Ma come descrivere tale strada? Con il messaggio del Vangelo: «L’invio in tutto il mondo abilita a rendersi comprensibili da parte di ogni creatura. La missione di Gesù non soffre di limitazioni culturali, geografiche, linguistiche. Non è, di per sé, una missione che pretende dei missionari poliglotti, piuttosto richiede di parlare linguaggi che tutti capiscono: la lingua dell’amore». Secondo la logica del motto, tratto dalla I Lettera di Giovanni, scelto dai Candidati del Pime, “Noi amiamo perché egli ci ha amato per primo” e che è scritto a grandi lettere nel semplice tableau alle spalle dell’altare. E secondo quella stessa logica che fu l’intera regola di vita del beato Vismara, l’“apostolo della Birmania” che l’Arcivescovo cita.
«In territori così lontani dalla sua Brianza, con lingue così diverse dal suo dialetto brianzolo, padre Vismara ha fatto in modo di farsi capire, perché ha amato, ha servito con quella lingua nuova che tutti capiscono. Questo non esonera dall’imparare bene la lingua dei Paesi dove si svolge la missione, anzi, l’amore spinge a entrare nella cultura per mettere a proprio agio le persone a cui si può annunciare il Vangelo. È una via dell’amore che si fa servizio e dedizione fino al sacrificio. La debolezza di Dio si rivela potenza che salva perché offre la gioia a ogni cuore afflitto. Il Padre non si interessa delle nozioni generali, del “mondo” o dell’“umanità”, ma di ciascuno dei suoi figli e figlie e offre consolazione e salvezza. Non si tratta di una sanatoria generale, ma di un invito alla fede. La debolezza di Dio si presenta alla libertà di ciascuno, come colui che sta alla porta e bussa. Se qualcuno gli apre entrerà per trasfigurare la vita mortale nella vita eterna. È perciò che consacriamo questi nostri fratelli, perché percorrano la via della debolezza di Dio per dare salvezza al mondo malato».
Poi, i suggestivi gesti dell’Ordinazione: l’assunzione degli impegni, con il “Sì, lo voglio, sì lo prometto”; le Litanie, l’imposizione delle mani sul capo dei Candidati, la preghiera di Ordinazione e la vestizione degli abiti sacerdotali, l’unzione delle mani con il Crisma e la consegna simbolica del pane e del vino…, mentre dal cielo si scatena il diluvio come una benedizione sovrabbondante, scherza al termine l’Arcivescovo, dopo che il rettore Bonalumi gli rivolge il suo ringraziamento osservando. «La prontezza con cui lei ha accolto il nostro invito, ci fa sentire particolarmente amati.
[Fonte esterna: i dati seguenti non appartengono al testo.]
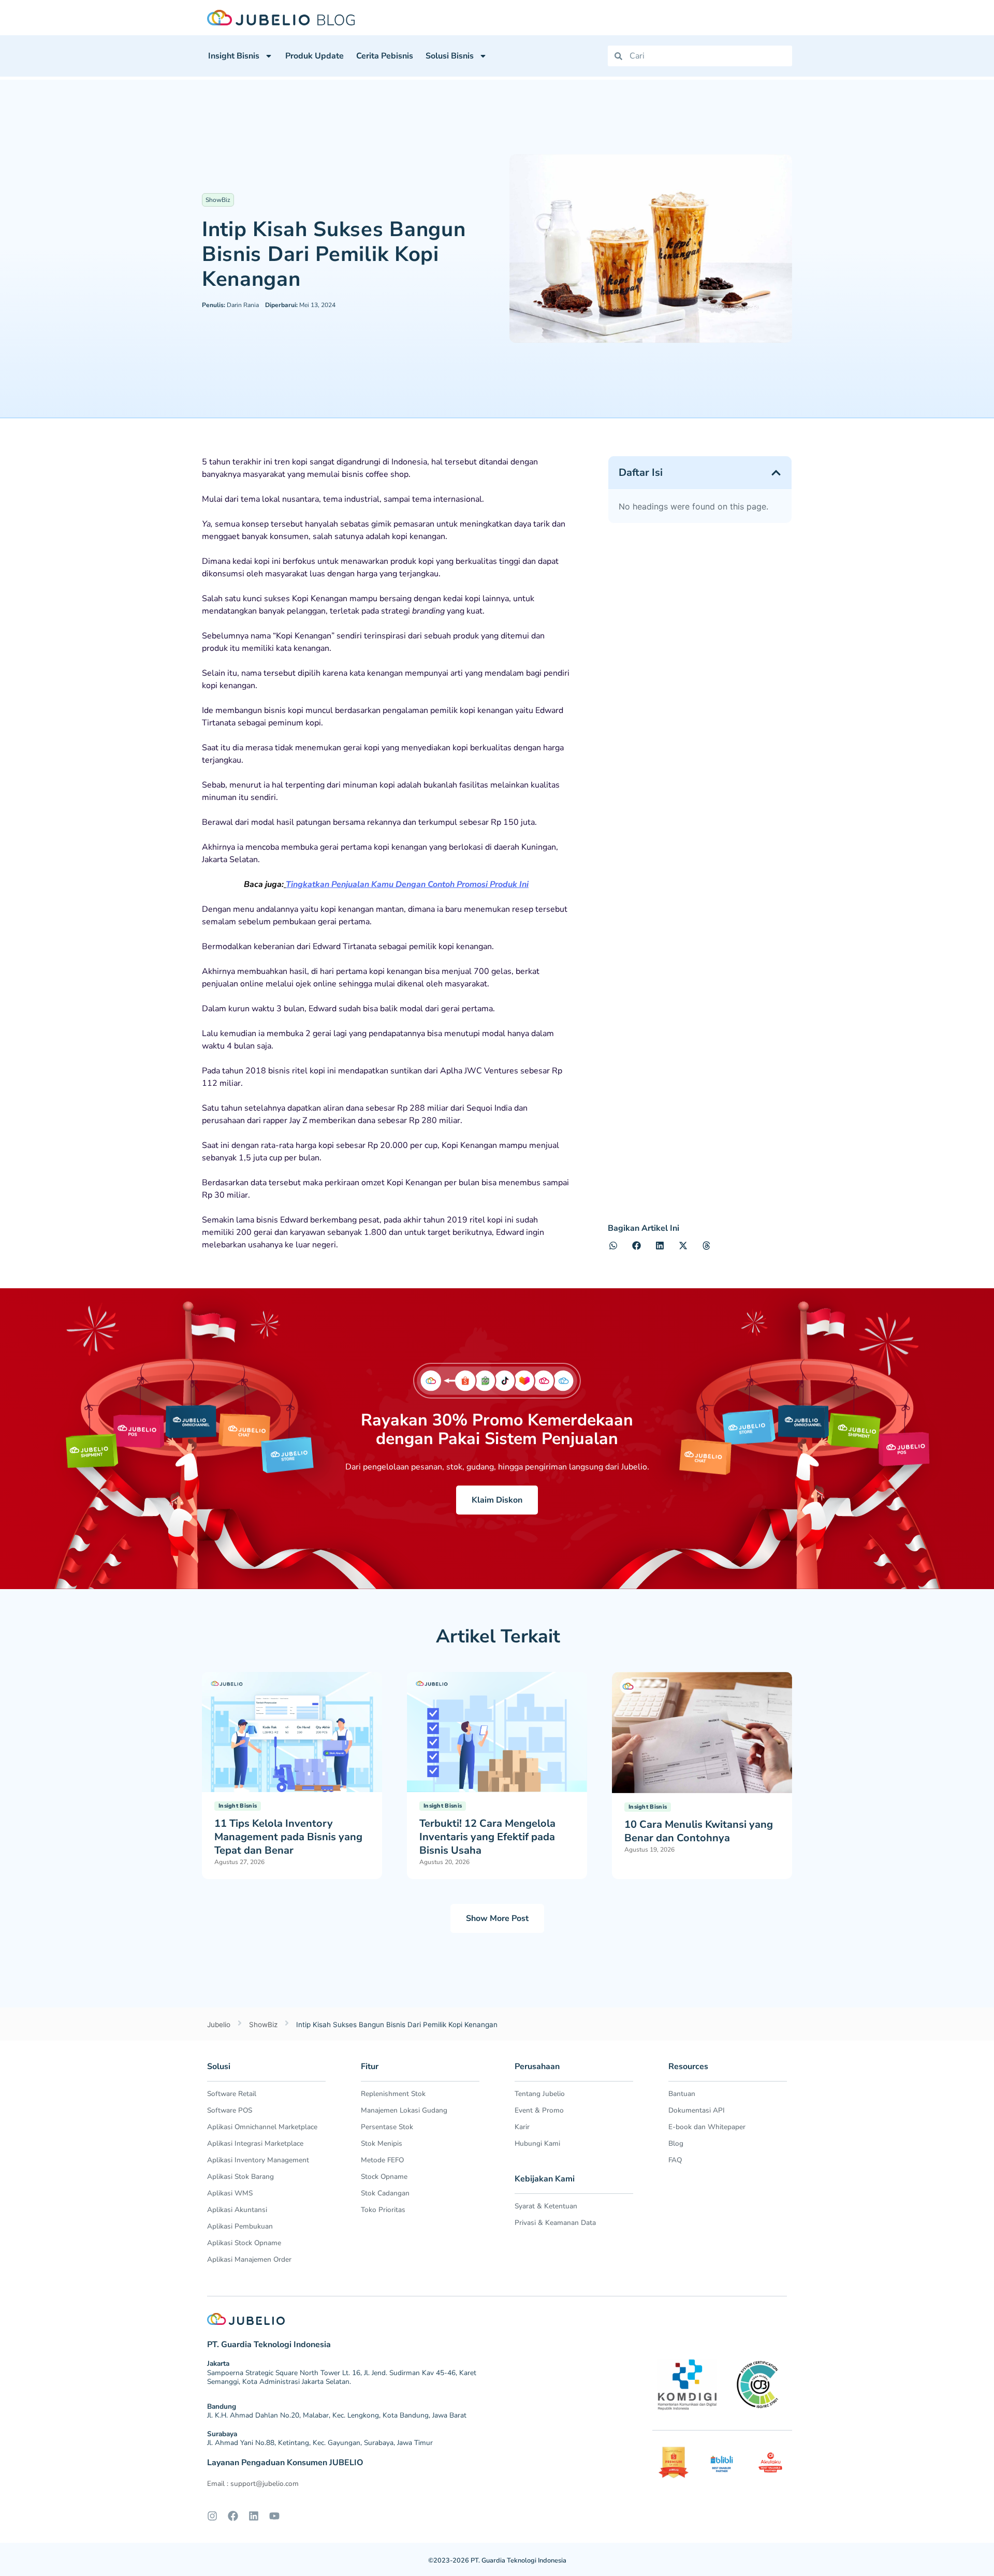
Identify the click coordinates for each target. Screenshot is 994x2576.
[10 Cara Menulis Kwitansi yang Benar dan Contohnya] (702, 1731)
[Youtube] (274, 2516)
Questi giovani preti sono così diversi da missionari che, come Vismara, hanno fondato una Chiesa e una Diocesi. Il mondo, la Chiesa, la missione sono cambiati, ma noi crediamo e speriamo che lo spirito sia lo stesso. Quello che Ivan e Fel spenderanno nell’impegno in Italia – come non leggere un segno vivente del mondo globalizzato in un missionario nato nelle Filippine e destinato a Treviso? -; Sravan in 0Cambogia, Mauro in Messico e Nathi nelle Filippine.